Pesquisa recente sobre algoritmos revela como nossas ideias naturalizadas moldam a tecnologia que criamos e como a usamos. E o infame bot de bate papo da Microsoft, Tay, nos lembra que a IA que criamos pode facilmente refletir a pior dessas ideias.
Talvez nunca paremos de desenvolver preconceitos nos mecanismos de pesquisa e estratégias de pesquisa para o SETI, ou de codificá-los na IA. Mas através de colaborações entre cientistas e cientistas sociais, podemos pensar criticamente sobre como conceituamos a diferença.

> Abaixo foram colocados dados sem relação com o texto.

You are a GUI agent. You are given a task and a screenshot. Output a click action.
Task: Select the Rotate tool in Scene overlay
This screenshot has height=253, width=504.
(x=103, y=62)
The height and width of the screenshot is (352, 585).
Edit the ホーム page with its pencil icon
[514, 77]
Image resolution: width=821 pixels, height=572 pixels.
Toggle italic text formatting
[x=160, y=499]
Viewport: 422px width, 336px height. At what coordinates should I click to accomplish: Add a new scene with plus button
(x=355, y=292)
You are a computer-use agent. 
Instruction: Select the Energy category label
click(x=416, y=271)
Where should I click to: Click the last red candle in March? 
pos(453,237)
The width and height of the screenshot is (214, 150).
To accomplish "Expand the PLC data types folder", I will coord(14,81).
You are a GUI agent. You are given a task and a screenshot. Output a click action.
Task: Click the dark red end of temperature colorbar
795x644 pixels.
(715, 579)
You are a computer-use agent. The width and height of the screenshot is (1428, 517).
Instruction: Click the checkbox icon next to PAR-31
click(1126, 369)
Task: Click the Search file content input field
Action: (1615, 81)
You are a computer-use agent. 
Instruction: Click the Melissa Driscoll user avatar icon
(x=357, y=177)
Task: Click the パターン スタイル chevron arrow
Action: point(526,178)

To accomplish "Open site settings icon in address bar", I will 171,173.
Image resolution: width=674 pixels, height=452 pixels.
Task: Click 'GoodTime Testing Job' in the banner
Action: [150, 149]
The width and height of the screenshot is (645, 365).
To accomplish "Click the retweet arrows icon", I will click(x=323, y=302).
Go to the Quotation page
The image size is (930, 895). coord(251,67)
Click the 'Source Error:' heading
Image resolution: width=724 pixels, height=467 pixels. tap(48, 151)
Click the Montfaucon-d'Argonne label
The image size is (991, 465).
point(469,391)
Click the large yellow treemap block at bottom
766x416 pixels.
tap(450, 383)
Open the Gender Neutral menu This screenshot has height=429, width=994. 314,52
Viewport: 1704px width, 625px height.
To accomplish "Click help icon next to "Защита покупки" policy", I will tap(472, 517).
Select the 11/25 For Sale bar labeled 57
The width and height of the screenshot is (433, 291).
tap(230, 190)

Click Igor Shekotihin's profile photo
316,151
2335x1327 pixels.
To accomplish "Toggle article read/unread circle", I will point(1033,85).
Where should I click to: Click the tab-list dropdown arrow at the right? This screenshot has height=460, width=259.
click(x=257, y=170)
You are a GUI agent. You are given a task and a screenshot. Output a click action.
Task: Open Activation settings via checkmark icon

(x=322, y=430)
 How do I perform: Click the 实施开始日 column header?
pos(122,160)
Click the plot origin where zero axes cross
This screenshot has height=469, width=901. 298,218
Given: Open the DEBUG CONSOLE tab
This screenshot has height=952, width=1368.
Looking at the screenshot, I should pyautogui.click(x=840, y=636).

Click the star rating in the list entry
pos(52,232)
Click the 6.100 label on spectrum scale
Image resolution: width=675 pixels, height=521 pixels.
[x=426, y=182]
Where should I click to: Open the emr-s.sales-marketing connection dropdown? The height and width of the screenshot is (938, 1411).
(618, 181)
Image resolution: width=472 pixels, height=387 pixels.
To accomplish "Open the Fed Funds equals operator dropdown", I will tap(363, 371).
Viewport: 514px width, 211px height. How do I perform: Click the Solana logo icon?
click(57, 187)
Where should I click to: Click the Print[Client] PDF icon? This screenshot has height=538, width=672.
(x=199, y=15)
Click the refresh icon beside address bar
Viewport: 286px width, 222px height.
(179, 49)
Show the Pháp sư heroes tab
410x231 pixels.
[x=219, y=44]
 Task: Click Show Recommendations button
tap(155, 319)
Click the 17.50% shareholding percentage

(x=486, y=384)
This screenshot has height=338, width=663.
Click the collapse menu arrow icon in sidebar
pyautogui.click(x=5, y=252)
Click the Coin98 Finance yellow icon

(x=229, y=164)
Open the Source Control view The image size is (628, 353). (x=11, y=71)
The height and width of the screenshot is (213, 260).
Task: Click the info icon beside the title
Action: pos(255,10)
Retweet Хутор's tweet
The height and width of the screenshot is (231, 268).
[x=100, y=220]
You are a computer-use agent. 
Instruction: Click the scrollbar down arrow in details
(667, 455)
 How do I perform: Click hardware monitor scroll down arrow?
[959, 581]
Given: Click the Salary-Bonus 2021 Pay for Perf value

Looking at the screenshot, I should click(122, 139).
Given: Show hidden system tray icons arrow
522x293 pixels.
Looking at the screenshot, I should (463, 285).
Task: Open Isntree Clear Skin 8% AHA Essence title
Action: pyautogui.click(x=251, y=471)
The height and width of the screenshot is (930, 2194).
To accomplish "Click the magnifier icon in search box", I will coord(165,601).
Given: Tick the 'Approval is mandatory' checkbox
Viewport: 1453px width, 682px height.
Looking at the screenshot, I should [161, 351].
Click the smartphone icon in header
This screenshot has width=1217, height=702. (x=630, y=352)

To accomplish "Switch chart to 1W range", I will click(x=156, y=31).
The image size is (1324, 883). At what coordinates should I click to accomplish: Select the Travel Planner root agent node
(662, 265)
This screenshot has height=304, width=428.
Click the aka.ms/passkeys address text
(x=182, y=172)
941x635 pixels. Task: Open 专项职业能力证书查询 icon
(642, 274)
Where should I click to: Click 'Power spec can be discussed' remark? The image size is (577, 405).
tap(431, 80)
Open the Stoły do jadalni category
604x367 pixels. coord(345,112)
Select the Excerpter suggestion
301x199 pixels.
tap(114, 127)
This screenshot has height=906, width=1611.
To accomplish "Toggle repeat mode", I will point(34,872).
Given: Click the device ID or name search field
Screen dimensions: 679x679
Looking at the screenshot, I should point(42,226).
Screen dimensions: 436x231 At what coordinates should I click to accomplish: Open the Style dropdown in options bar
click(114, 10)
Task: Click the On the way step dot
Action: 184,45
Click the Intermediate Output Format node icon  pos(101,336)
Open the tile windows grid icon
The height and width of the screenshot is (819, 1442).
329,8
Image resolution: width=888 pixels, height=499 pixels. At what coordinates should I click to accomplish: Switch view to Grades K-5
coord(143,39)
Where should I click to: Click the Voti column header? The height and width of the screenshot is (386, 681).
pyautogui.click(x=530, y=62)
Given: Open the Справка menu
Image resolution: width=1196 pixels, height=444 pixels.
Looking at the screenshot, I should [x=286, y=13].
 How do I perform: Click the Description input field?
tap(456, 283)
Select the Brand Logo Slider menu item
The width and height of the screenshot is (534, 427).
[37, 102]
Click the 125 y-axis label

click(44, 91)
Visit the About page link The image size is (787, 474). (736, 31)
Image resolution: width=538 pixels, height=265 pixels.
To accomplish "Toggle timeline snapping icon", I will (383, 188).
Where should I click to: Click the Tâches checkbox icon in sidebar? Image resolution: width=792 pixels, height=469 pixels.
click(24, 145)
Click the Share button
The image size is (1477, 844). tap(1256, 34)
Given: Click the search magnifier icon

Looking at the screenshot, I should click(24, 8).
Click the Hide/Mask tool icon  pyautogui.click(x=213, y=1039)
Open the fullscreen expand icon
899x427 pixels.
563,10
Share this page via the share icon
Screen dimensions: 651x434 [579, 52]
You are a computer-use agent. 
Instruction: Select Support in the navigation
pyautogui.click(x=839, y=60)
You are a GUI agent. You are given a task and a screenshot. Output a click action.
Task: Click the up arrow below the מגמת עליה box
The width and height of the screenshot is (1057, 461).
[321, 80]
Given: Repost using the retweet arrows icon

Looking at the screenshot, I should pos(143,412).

Uma abordagem crítica e interdisciplinar nos ajudará a entender como nossas ideias sobre a diferença impactam vidas, pesquisas e possibilidades para o futuro, tanto aqui na Terra quanto fora dela.
(Fonte)
Um belo começo para mudança de pensamento de como encontrar a vida alienígena, mas a possibilidade da Inteligência Artificial se virar contra nós é assustadora.